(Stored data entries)
★ ★ ★ ★ ★ ★ ★

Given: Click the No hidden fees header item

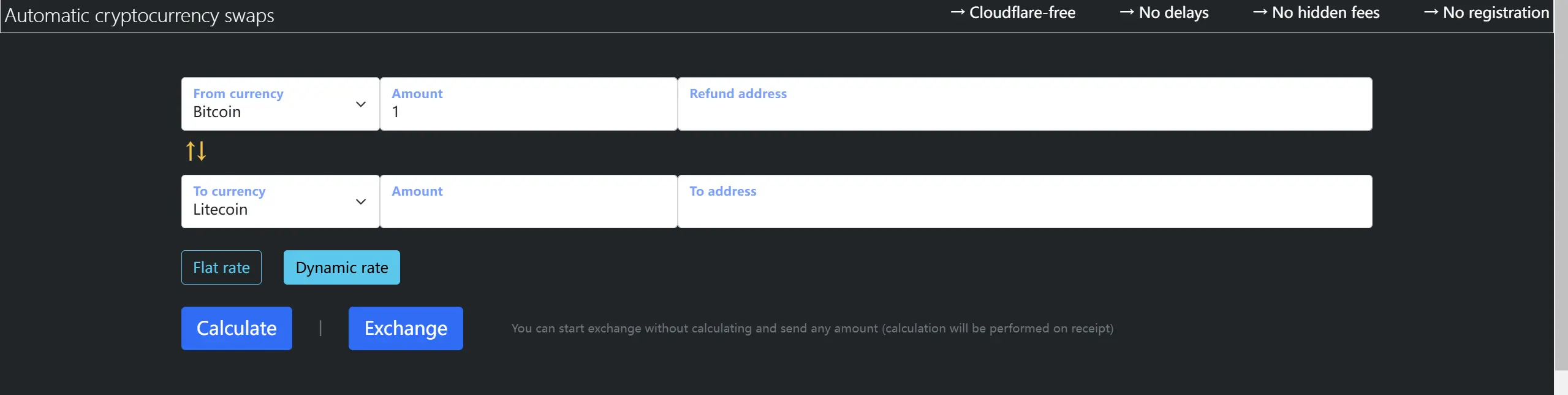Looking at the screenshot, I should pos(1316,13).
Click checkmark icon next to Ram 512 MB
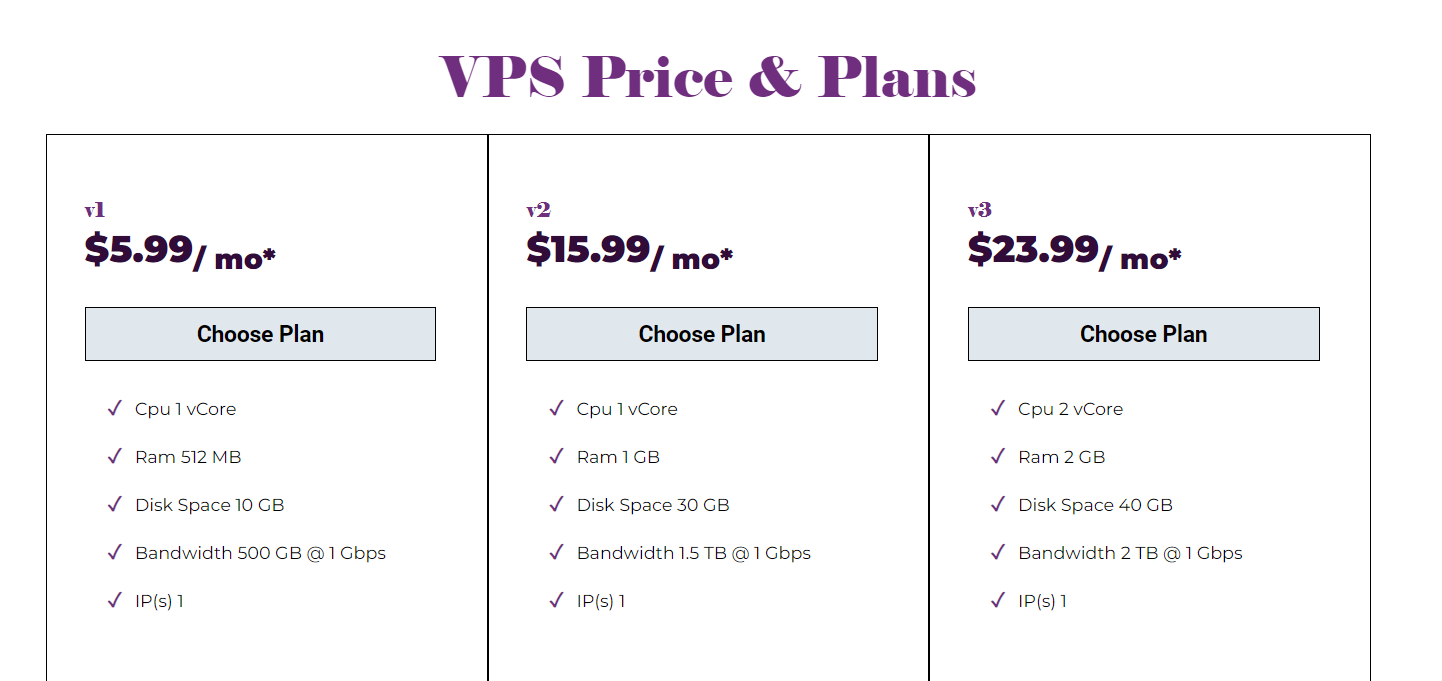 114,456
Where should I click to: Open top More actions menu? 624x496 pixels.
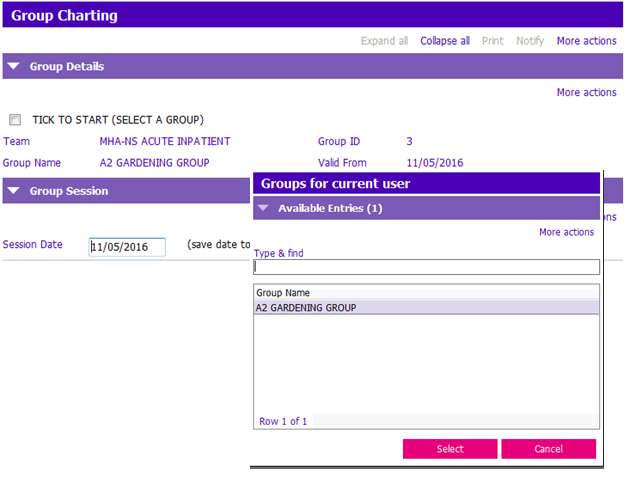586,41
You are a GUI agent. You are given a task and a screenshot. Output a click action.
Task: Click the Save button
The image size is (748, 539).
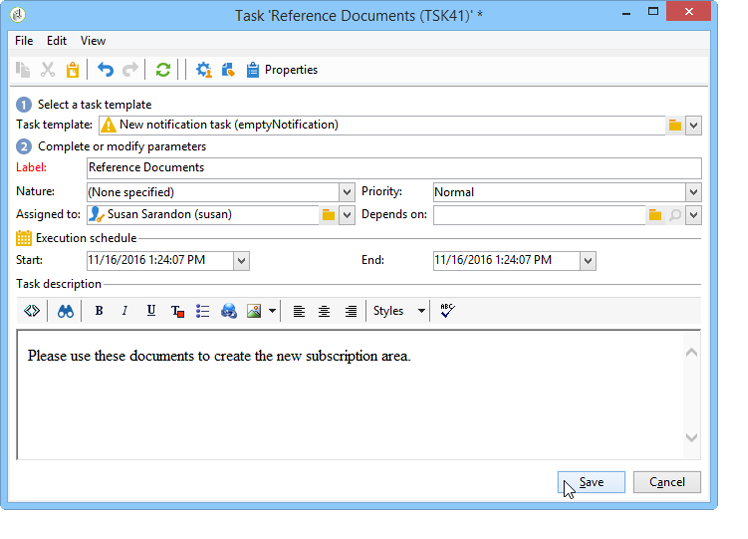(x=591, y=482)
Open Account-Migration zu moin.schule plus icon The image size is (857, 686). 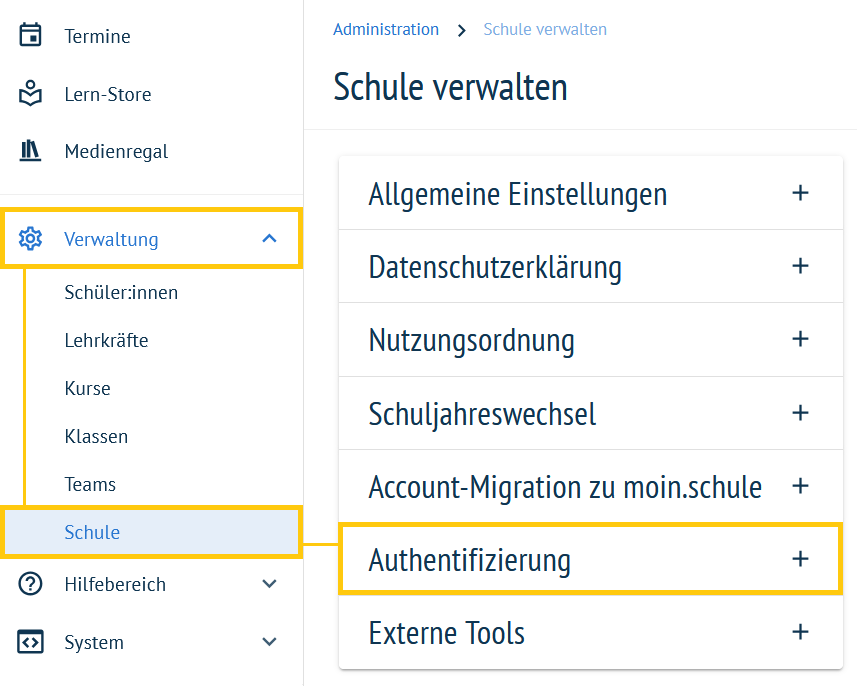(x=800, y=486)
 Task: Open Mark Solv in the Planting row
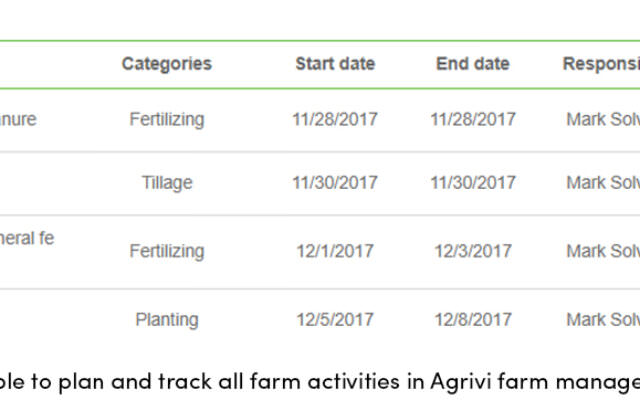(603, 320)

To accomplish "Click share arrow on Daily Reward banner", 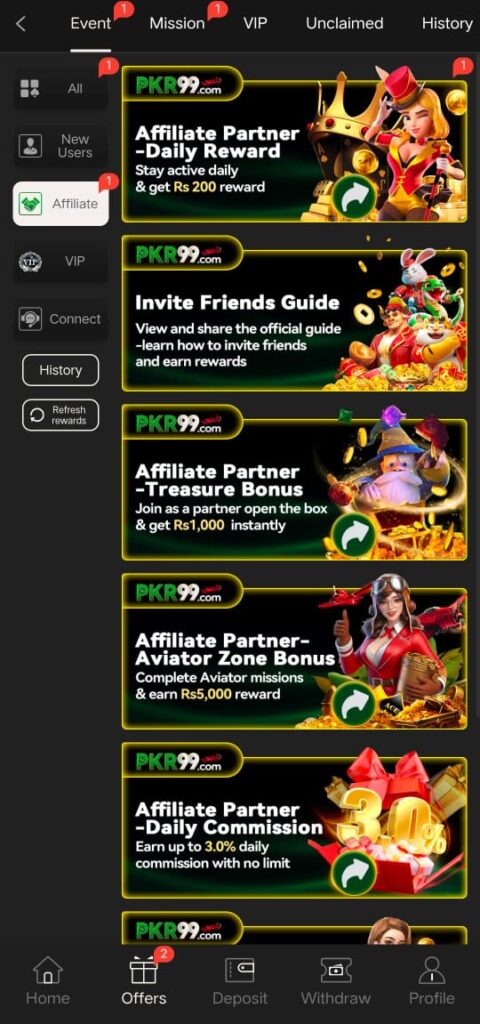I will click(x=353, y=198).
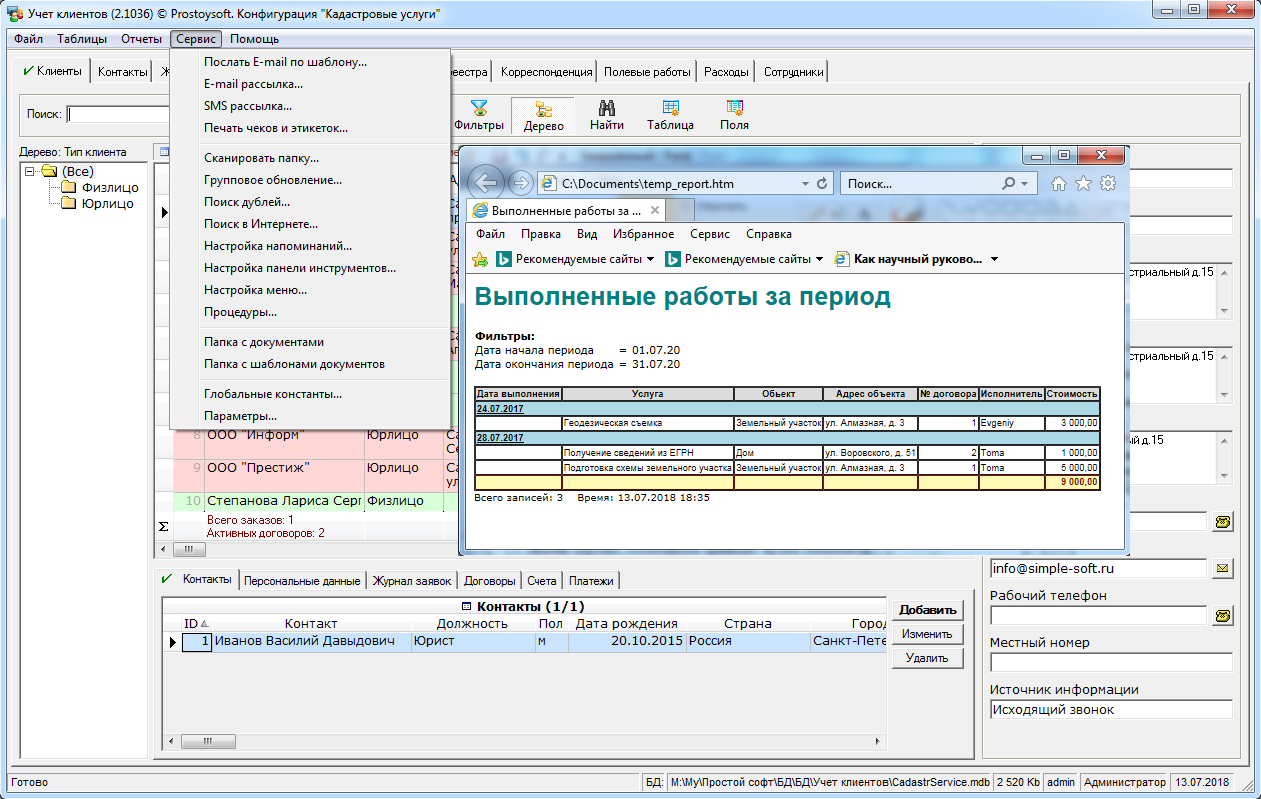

★ ★ ★ ★ ★ ★ ★

:: TASK BRIEF ::
Each line from the beginning of the entries up to and including the one containing "You are a GUI" must be restated exactly. Pictures are to be left out.

:: COMPLETED TASK ::
Given: Click the No hidden fees header item

Looking at the screenshot, I should pos(1316,13).
Click checkmark icon next to Ram 512 MB
 114,456
Where should I click to: Open top More actions menu? 624x496 pixels.
586,41
You are a GUI agent. You are given a task and a screenshot. Output a click action.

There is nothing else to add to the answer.